As a shooter, Rogue Agent fits somewhere between the relatively realistic tactical action of Halo or Call to Duty, where the use of cover is your single most important tactic, and less realistic, more intense games like Painkiller. It's probably tilted a bit towards the former, since Goldeneye is surprisingly difficult to kill. You can pick up armored vests from a few dead enemies and his health will recharge over time, but neither of these are a big help when there's a tank bearing down on you.

The biggest problems that Rogue Agent has are all relatively minor. It'd be nice to be able to carry more weapons, for instance, and the levels are absolutely enormous. At times, we're talking Turok 2 enormous, to the extent where they just will not give up and end already; I lost count of the number of times somebody chased off my ride during the Hong Kong stage.

It's also worth mentioning that for all the talk about Rogue Agent letting you be a villain, there's really not much in the way of truly villainous content. It'd be more accurate to say that your character's an antihero, since he's running around shooting bad people while in the employ of a supervillain; your "villainous" activities consist of being slightly more bastardly than Bond himself would be in a similar situation.
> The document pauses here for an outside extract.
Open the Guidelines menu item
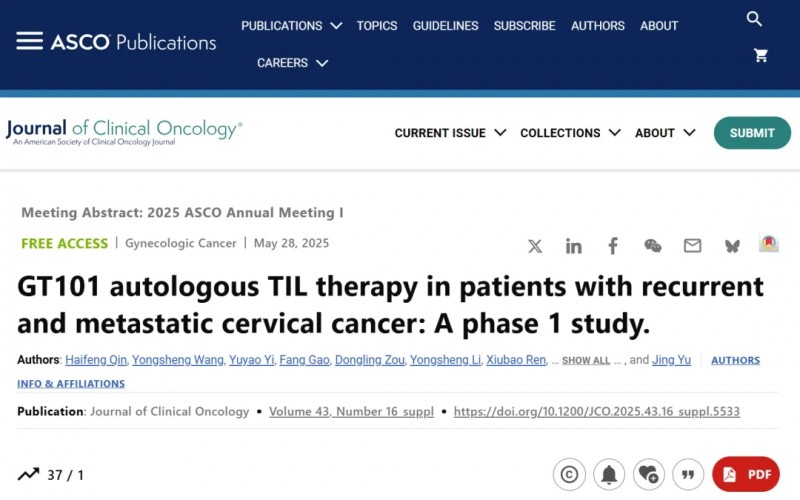445,26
The deathtraps are few and far between (although they're always worth playing with when they do show up), the human shields aren't as useful as I'd like them to be, and many of your other dirty tricks are location-based. For example, the Cheap Shot trick depends upon your having access to a mag rail, which only appears a couple of times. I'm a big fan of Rogue Agent's singleplayer game, but it's not flawless.

Rogue Agent's also got a multiplayer mode, which is great for about 15 minutes on each map before the thrill kind of wears off. Catching each other in deathtraps and stunning the other guy with an EMP is fun (and why does an EMP stun another human, anyway?), but I found it wasn't long before we wanted to play something else. If you were addicted to Perfect Dark or Goldeneye on the N64, then you'll have a lot of fun with this, but I was never a big fan of those.

Goldeneye: Rogue Agent has a challenging, excellent single-player mode, with great presentation and some truly amazing set pieces. This is about as close as any shooter's come to replicating the action-movie experience, with plenty of toys to play with and a great techno soundtrack. It's not without its faults, and the multiplayer mode isn't all that great, but for a singleplayer experience, Rogue Agent delivers.